**Task**
Take every line containing "link" out of the records.

**Dataset entries**
########

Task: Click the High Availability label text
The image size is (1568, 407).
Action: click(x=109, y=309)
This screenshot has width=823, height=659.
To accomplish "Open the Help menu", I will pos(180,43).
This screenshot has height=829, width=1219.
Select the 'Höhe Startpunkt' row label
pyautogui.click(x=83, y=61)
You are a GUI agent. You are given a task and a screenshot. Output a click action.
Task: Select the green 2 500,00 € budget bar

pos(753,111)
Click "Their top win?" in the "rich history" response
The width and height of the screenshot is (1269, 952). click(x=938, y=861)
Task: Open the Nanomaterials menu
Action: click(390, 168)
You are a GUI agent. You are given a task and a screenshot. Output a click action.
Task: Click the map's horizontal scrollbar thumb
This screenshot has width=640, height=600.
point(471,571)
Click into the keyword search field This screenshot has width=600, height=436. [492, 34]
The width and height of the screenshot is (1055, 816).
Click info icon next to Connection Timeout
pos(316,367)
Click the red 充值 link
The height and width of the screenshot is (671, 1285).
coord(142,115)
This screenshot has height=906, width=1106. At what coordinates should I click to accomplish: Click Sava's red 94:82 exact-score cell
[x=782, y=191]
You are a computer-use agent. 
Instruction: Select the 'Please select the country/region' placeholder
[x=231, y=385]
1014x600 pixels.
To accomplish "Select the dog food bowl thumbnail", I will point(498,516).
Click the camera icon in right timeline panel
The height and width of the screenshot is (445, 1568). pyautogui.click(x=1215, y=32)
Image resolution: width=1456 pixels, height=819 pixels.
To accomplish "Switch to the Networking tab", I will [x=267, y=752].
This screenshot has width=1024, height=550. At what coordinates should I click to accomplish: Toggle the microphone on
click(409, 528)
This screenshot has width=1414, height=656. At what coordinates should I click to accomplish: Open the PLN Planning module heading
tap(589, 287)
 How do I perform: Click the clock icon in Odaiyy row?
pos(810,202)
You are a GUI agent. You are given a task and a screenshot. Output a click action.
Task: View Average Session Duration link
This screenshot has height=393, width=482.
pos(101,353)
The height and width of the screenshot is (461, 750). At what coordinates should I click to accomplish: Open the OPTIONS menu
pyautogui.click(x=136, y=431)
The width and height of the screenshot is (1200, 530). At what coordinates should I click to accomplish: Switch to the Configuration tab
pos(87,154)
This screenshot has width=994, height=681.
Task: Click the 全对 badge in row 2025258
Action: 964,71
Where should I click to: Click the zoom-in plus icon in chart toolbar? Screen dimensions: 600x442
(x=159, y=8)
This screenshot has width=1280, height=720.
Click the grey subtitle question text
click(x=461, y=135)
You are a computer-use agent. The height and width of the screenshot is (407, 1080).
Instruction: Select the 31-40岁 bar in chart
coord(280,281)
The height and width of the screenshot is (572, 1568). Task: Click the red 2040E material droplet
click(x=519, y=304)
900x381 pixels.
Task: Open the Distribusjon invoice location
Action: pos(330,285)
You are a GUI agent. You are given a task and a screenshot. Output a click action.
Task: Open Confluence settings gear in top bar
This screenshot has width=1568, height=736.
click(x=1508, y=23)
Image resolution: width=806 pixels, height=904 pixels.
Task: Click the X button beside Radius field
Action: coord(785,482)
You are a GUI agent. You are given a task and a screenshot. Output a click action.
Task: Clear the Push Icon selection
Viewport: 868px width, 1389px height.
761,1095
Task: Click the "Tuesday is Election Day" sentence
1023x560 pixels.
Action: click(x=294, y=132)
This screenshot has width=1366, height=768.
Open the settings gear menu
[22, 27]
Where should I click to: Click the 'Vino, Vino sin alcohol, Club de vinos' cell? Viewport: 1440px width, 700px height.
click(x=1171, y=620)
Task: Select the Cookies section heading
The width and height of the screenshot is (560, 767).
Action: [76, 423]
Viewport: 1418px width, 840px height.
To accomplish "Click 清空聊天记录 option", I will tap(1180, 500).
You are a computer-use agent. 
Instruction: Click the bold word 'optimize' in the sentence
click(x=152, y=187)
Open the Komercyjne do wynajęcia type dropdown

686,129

########

**Reply to the exercise**
Click the red 充值 link
Task: View Average Session Duration link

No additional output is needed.